Americans love an underdog story, but he was never an underdog. He seeks the spotlight like pigs seek shit, and he is filled with ambition and a sense of entitlement. He is an attorney and the son of a doctor. His is not a rags-to-riches tale. He is a manipulator who takes credit for things he has nothing to do with (Waterfire), and is able to pin blame on others for evils it’s evident he created (the current pension problem). “He’s a compulsive liar. He will say anything and do anything to get credit for things that he had nothing to do with,” says former RI governor Lincoln Almond. Boston Magazine stated  Jon Lovitz’s Saturday Night Live character “The Pathological Liar” was modeled on Cianci.

We also love a redemption story, and if Vinny Cianci’s story had some redemption I would embrace it as well. But he didn’t redeem himself. Some would argue he got worse during his second run, which ended with 30 indictments for him and the conviction of nine of his staff members. Let’s just say that you weren’t indicted on 30 counts and convicted of violating the RICO Act for a minute. If you ran a city and nine of your staff members were convicted of felonies on your watch, you are a terrible administrator.

So this tiny, evil clown of a man is back darkening our doorsteps, once again cooing that he’s never stopped caring.

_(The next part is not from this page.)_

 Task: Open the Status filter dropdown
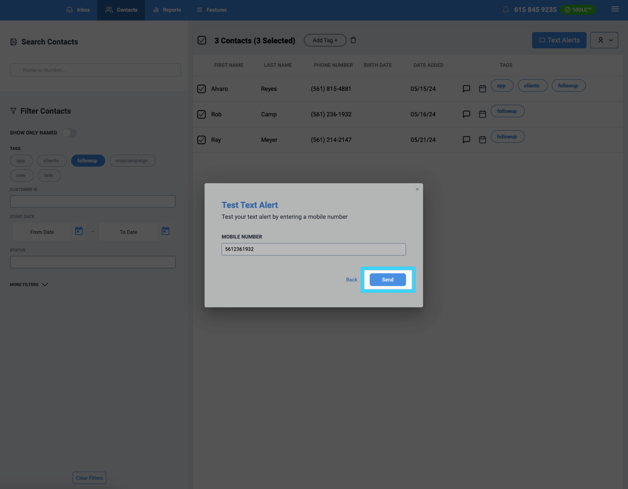tap(92, 262)
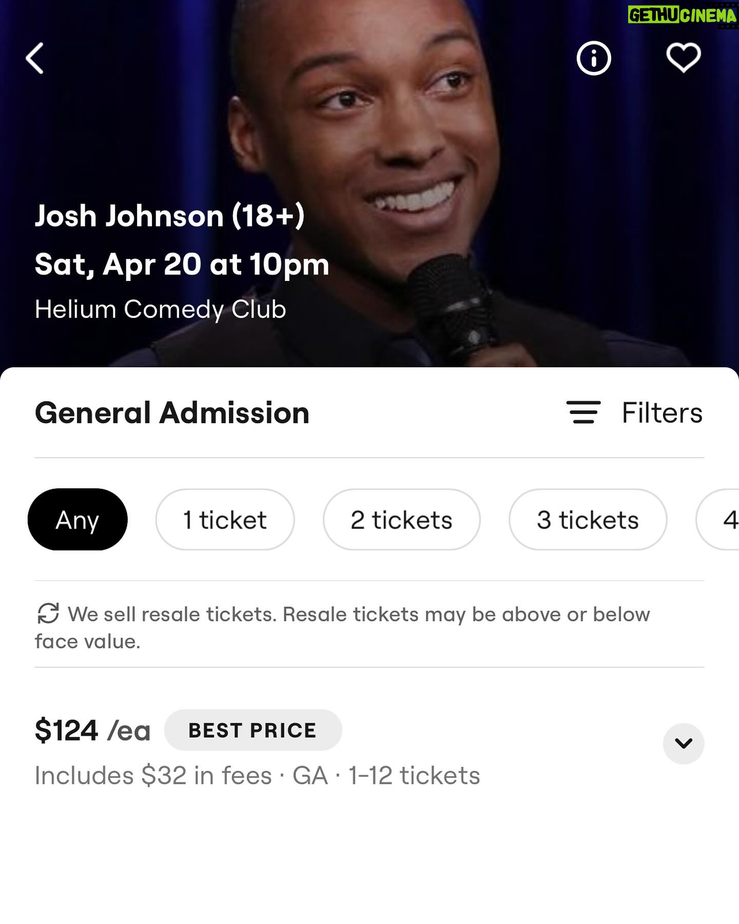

If that were true, then why didn’t he ever try to pitch in and do something selfless for the city in the seven years since he’s been out of prison? He’s barked at folks from the safe distance of his radio show, but what has he contributed to the city he supposedly loves? He is a walking caricature, a poster boy for the failure of recycled personalities and policies and we get the privilege of letting his hubris make Providence a laughing stock one more time. Even his billboard-sized lawn signs are laughably proportional to his monstrous ego and the polar opposite of the stature and integrity he clearly lacks.

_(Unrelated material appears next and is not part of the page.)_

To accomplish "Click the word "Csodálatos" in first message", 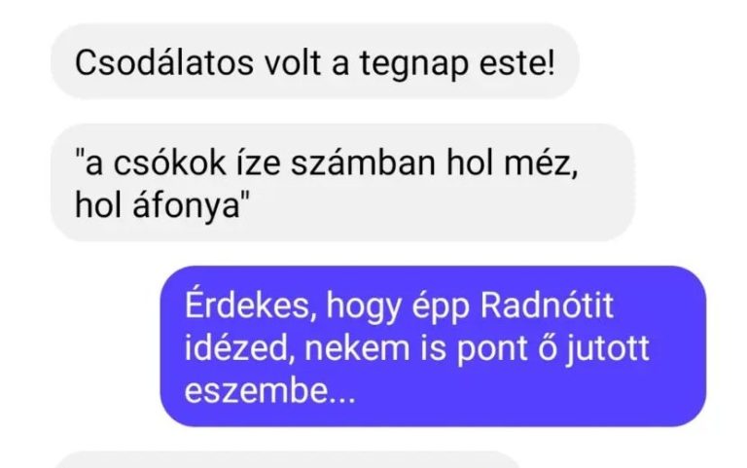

Allegedly, he is doing well in the polls. I have thought long and hard about how this is possible, old sport. Providence could be populated with some of the stupidest, easily abused rubes this side of a traveling revival tent show crowd. With the blatant corruption that has eroded the city, one could make a case that the citizens themselves are to blame. The citizens of Providence have been dumb enough to elect him twice already. But I don’t think that is true. I think the people who still stroke this short sociopath’s sizable ego are the vocal minority. The “Jersey Shore” trash that we still see in some pockets of the state are jazzed about his candidacy, hopped up on mob movies and hair gel (I saw three lawn signs for Cianci on Killingly St in Johnston — those morons probably don’t realize they can’t vote for the twice-convicted felon outside of Providence). If they looked past the style of Goodfellas, they would realize the substance of the film is that everyone ended up dead or in jail, and that the gangsters all took from the regular “mooks” and they never ever gave back. Vinny Cianci never stopped caring, but only about the only person he has ever cared about: himself.

Einstein said that the definition of insanity is doing the same thing over and over again, but expecting a different result. As you mull that over I will leave you with Vinny Cianci’s own words from the book he wrote:

“I admit that I used jobs as currency to get the support I needed,” he wrote. “I admit I used campaign money for everything from a personal helicopter to get around the state to paying for dinners, and on occasion I even used my influence to do favors for people. I even admit that I rewarded my friends and supporters and punished my political enemies.”